To illustrate, let's revisit the expression we worked on: \(1 - \frac{1}{2}\). We first need to make the denominators match. Here, the number 1 can be written as \(\frac{2}{2}\). This is because 1 whole is equal to 2 parts when each part is a half (\(\frac{1}{2}\)).
After rewriting 1 as \(\frac{2}{2}\), the subtraction becomes straightforward: \(\frac{2}{2} - \frac{1}{2}\). Now just subtract the numerators (the top numbers): 2 - 1 = 1, and maintain the denominator: 2. So, the result is \(\frac{1}{2}\).

• Change whole numbers to fractions with the same denominator.
• Subtract the numerators only.
• Keep the denominator the same.

The concept of reciprocals is fundamental in fraction operations, particularly in division. A reciprocal of a fraction basically flips the fraction's numerator and denominator.
For instance, consider the fraction \(\frac{1}{2}\). Its reciprocal is simply \(\frac{2}{1}\) or just 2 after simplification.
To find the reciprocal:

• Swap the numerator and the denominator of a fraction.
• If dealing with a whole number, imagine it as a fraction with 1 as the denominator, and then flip.

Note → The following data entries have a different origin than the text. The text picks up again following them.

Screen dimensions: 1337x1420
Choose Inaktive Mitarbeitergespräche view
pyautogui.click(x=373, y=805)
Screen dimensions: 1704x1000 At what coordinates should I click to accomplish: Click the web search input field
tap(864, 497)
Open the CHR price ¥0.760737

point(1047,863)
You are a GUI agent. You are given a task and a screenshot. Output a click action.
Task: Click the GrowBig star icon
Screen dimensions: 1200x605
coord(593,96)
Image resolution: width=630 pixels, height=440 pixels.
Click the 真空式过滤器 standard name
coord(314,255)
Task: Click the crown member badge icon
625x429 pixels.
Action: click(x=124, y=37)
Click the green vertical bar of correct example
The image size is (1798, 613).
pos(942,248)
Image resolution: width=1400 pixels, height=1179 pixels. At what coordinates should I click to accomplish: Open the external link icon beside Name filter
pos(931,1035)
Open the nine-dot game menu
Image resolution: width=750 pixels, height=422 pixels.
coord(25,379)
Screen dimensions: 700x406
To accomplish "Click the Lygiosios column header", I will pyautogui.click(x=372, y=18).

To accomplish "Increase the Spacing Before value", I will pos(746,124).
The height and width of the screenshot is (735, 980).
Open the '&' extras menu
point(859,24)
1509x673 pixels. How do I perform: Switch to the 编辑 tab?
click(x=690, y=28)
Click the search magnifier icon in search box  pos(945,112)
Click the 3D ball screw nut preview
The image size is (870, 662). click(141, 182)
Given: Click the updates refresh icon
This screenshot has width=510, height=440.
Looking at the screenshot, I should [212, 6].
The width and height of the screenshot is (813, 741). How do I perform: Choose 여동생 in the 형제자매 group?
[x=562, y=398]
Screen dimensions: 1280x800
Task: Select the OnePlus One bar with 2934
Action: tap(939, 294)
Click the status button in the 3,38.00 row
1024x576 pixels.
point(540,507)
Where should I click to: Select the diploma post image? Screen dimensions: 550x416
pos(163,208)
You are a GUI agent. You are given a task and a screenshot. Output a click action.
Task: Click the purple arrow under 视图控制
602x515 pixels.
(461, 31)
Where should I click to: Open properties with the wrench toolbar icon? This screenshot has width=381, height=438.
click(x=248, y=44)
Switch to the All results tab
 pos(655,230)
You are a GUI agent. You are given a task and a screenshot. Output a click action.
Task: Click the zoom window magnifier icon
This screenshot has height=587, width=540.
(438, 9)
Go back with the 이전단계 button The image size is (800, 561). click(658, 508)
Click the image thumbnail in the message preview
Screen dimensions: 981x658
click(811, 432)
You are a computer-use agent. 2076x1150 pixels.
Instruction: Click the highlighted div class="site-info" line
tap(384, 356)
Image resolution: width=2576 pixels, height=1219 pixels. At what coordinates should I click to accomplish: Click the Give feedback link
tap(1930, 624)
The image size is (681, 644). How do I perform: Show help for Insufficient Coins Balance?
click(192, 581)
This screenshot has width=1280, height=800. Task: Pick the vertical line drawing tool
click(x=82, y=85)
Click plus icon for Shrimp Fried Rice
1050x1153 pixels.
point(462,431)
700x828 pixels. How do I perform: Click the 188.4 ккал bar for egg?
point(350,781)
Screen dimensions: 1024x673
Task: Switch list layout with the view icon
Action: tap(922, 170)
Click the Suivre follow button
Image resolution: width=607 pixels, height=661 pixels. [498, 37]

Reciprocals are powerful in division because they turn division problems into multiplication ones, which are usually easier to solve! In our exercise, this was critical for simplifying the division operation.

When dividing by a fraction, the entire division can be transformed into multiplication by the reciprocal of the divisor. This simplifies the calculation process significantly.
In our example, after simplifying the problem to 5 divided by \(\frac{1}{2}\), the next step involves finding the reciprocal of \(\frac{1}{2}\). We transform 5 \(\div\) \(\frac{1}{2}\) into 5 \(\times\) 2, making it easier to solve.
Here's a summary of how to handle division:

• Find the reciprocal of the fraction you are dividing by.
• Multiply the number by this reciprocal.
• Perform the multiplication to get the final answer.

In this scenario, where fractions complicate direct division, transforming the operation to multiplication offers a neat solution, yielding the final result of 10.